桜美林大学 国際協力専攻ホームページ



2007年度前期

国際学部3年 杉本文恵

〈研修内容〉
@活動地の見学
SVAカンボジア事務所の活動は、大きく4つに分けることが出来る。研修は4週間であるから、1週間ごとに各事業を見学させていただいた。
A訪問者のアテンド
研修中最後の週に、シェムリアップ事務所においてJICAスタディー・ツアーより訪問者があり、アテンドをさせていただいた。アテンドと言っても、団体説明などは勿論SVA 職員が行い、私たち研修生は、水出しや写真撮影などに徹した。
 この経験は、NGOにとって外来者がいかに重要であるか、またその受け入れがいかに大変であるか理解出来る良い機会となった。
Bインタビュー
SVAの研修では、それぞれのテーマにそって、調査・研究が出来る。

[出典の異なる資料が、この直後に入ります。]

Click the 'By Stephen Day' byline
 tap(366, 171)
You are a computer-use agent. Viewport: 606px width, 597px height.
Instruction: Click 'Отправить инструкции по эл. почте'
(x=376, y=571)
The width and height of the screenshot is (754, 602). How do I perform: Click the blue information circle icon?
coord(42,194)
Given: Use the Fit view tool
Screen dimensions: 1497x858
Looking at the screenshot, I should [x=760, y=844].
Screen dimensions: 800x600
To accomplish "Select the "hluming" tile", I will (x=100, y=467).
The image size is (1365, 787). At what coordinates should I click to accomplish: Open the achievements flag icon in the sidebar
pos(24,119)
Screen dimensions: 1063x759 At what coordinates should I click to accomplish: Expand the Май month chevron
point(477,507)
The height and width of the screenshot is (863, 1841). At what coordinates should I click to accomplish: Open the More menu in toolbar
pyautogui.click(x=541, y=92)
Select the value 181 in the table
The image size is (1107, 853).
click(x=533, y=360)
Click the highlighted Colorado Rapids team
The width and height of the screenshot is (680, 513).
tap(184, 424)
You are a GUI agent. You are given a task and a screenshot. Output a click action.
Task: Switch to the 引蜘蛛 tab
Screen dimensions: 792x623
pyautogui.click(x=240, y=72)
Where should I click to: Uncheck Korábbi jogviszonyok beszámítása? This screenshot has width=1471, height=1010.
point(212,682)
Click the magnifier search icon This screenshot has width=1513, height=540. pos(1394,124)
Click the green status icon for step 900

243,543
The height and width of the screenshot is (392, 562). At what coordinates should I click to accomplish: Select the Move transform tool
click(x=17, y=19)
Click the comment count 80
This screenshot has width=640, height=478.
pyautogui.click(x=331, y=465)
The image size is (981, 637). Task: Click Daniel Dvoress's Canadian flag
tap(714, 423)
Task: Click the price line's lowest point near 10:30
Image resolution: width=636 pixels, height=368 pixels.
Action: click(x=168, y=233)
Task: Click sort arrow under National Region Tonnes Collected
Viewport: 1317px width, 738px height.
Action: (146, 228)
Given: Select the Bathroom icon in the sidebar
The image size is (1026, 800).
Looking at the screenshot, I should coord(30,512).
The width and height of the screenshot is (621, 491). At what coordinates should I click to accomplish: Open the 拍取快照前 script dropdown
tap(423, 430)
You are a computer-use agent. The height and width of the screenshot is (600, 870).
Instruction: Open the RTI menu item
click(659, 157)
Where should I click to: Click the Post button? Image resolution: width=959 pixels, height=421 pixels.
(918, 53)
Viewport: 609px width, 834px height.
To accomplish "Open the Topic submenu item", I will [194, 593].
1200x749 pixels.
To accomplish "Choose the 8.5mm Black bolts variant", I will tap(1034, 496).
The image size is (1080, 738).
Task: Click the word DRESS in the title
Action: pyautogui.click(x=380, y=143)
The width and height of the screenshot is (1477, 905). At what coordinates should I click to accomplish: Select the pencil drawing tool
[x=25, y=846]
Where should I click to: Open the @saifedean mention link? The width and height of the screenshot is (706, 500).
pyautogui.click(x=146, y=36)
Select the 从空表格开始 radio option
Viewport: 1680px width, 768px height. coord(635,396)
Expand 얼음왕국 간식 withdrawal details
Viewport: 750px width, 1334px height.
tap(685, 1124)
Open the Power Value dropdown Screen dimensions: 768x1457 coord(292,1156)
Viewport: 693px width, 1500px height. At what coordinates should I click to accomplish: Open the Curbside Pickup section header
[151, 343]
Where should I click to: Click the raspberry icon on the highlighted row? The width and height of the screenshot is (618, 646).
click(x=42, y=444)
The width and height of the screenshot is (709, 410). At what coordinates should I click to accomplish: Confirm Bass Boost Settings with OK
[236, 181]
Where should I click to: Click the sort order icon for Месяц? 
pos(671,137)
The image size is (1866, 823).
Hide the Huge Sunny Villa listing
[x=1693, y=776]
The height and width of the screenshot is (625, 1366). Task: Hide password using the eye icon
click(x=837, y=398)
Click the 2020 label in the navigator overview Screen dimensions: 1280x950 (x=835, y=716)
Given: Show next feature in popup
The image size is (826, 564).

私の研究テーマは、「都市スラム、および農村地域における、教育・子どもの労働に対する意識調査」である。両者の意識を比較し、教育が児童労働にどのような影響を与えているのか調査した。
調査は、アンケート・インタビュー方式で行った。アンケート表は、まず英語で質問・回答を作成し、それを現地スタッフにチェックしてもらう。修正後、それをクメール語訳する、という方法で作成した。そのアンケート表をもとに、農村・スラムで調査を行った。農村はバンテイ・ミエンチェイ州の小学校が対象地である。本当ならコンポン・トム州においても行える予定であったが、雨季の雨による道路冠水など、予期しないアクシデント続出のため不可能であった。スラムはプノンペンにおける2箇所のスラムで行った。
CNGO訪問
研修中に、「SCADP」「CCASVA」「FRIENDS」「国際子ども権利センター」の4つの団体を訪問した。また個人的に、いくつかのNGOによるクラフト・ショップやレストランへ行った。

〈反省点〉
準備不足であった。参加決定の時期が遅いことも要因の一つであろうが、もっと出来た事はあるはずだ。特に、テーマが曖昧なままであったことは辛かった。テーマに関する知識や情報などをもっと得ておくべきであった。
語学に関して言えば、もっと英語力が必要なのは明らかであった。カンボジア事務所の場合、業務の多くが英語であるため、研修に支障のない英語力は必須である。クメール語の必要性は業務上ではあまりないが、現地での暮らしを考えれば、出来るに越した事はない。これに関しては、研修前にカンボジア語Iを履修していた事が幸いした。

〈アドバイス〉
納得したテーマをしっかり持つべきであると思う。これは私に欠けていた部分であり、大いに反省すべき点であったからだ。参加決定の時期が遅いことは仕方がないことであるから、受かることを想定し、準備を進めるべきである。
研修に不便のない英語力をつけるべきである。日常的な会話はもちろんであるが、自分のテーマや調査内容を説明し、事業内容を理解できる程度の英語力は必須である。専門用語など、研修前に覚えておくと不便がない。
予定は未定である。予定されていたことが急遽変更になったり、想定外のことが起こった時に、柔軟に対応出来る姿勢は重要であると思う。

〈感想〉
この1ヶ月を振り返ってみて思うのは、いかに自分が無知であったか、いかに自分が狭い視野で物事を捉えていたか、ということである。今後は、もっと色々なことを、色々な視点で学び、自分という人間を豊かにしたい。
カンボジアは豊かな国である。物質的には貧しいかもしれないが、人々の心の豊かさ、目の輝き、生きようとする力は、日本のそれよりはるかに豊かである。これは我々が大いに見習うべきところであり、私も大いに見習おうと思う。
このような刺激的な1ヶ月を過ごす事が出来たのも、私にチャンスを与えて下さった皆さま、特に、SVAカンボジア事務所のスタッフ、東京事務所のスタッフ、インターンシップ委員会の先生方皆さまのお力添えのお陰です。本当にありがとうございました。